Chapter 6. Likelihood Versus Severity

It is important to understand the relationship between severity and likelihood. Managing risk involves knowing when you need to be concerned about severity and not likelihood, or vice versa. Understanding the difference is essential in analyzing the seriousness of risks to your system.

We treat all risks as being composed of two components:

Severity

The cost if the risk happens (for example, what is the impact if customers don’t have power?).

Likelihood

The chance of the risk happening (for example, how likely is a big windstorm?).

Managing risks is managing these two values. You can reduce the severity of a risk happening or you can reduce the likelihood. For any given risk, you don’t need to do both. But considering both is important to understanding the best path forward in managing risks.

Tip

The significance of a risk is the combination of the severity of the risk happening with the likelihood of it happening. To successfully manage risk, you must consider both of these values and how they relate to each other. To reduce risk, you need to reduce at least one of these two values for any given risk.

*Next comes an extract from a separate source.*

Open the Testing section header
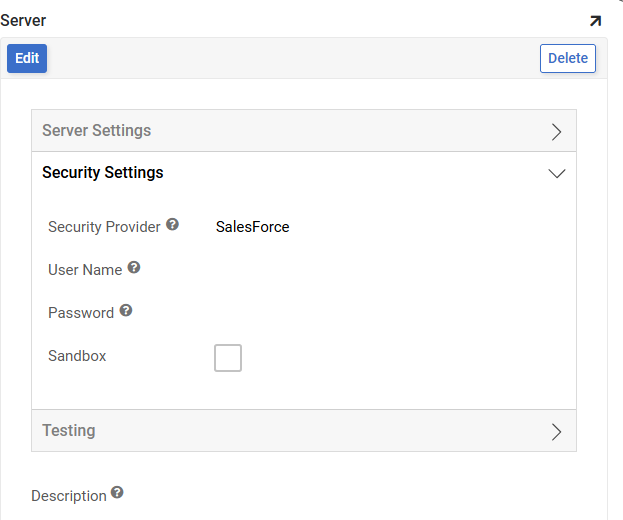This screenshot has width=623, height=520. click(x=69, y=431)
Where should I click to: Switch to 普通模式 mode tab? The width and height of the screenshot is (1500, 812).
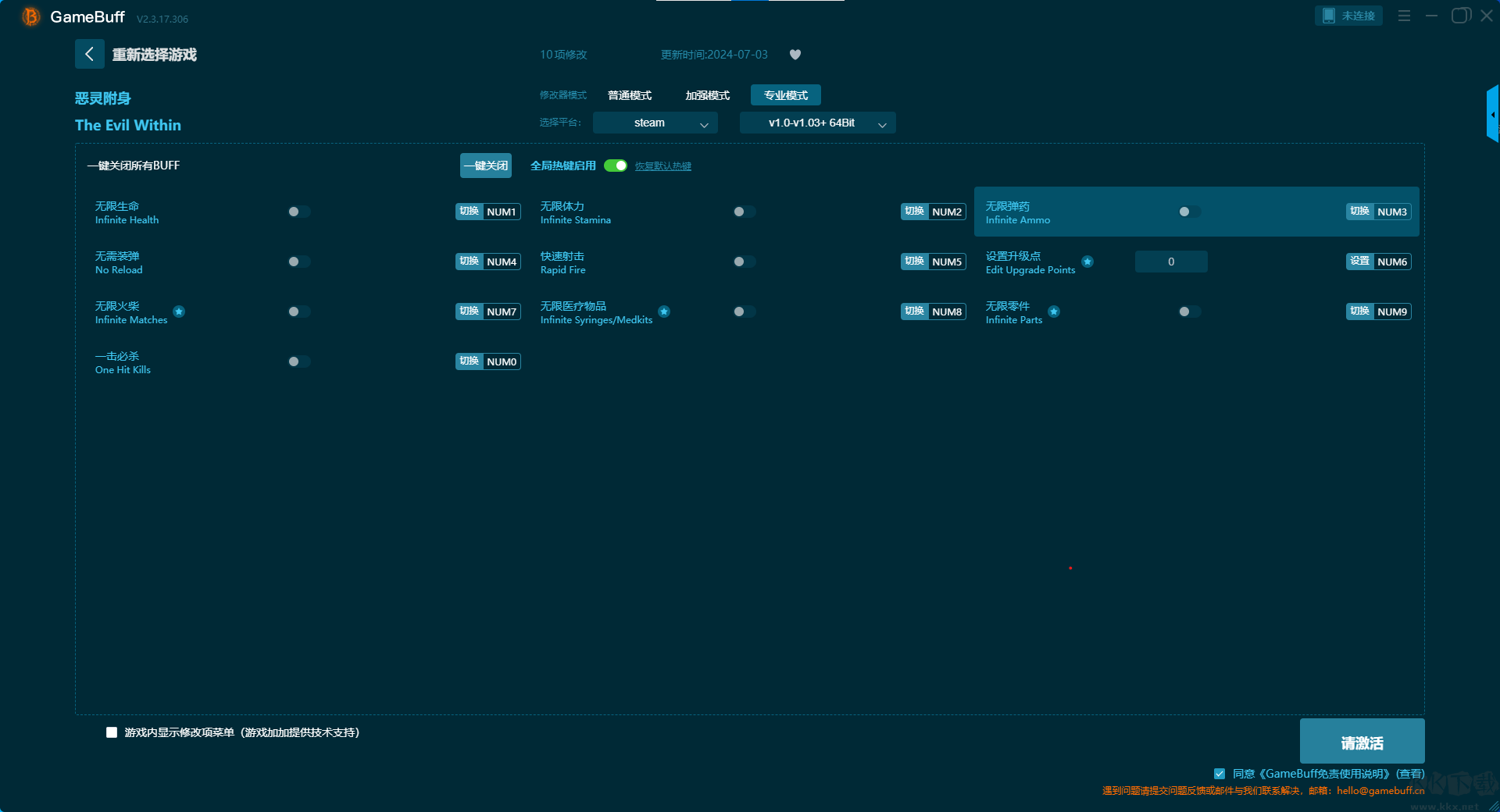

The best way to understand the difference is by looking at examples of various risks and how their likelihood and severity differ. We’ll use the following example through the remainder of this chapter to help explain the differences:

Let’s assume that we are managing an online T-shirt store. This store is your typical online retailer. They provide a listing of T-shirts available, individual pages that show the details of each T-shirt, including pictures of what they look like, and an order processing system that customers can use to purchase and pay for T-shirts that they want shipped to them.

Now let’s look at some example risks for this store.

The Top 10 List: Low Likelihood, Low Severity Risk

Using our T-shirt store example, let’s assume that the site has a feature that appears on the upper-right side that shows the top 10 best-selling T-shirts. Visitors on the site can see these best sellers and then click to go to and purchase one of them quickly and easily.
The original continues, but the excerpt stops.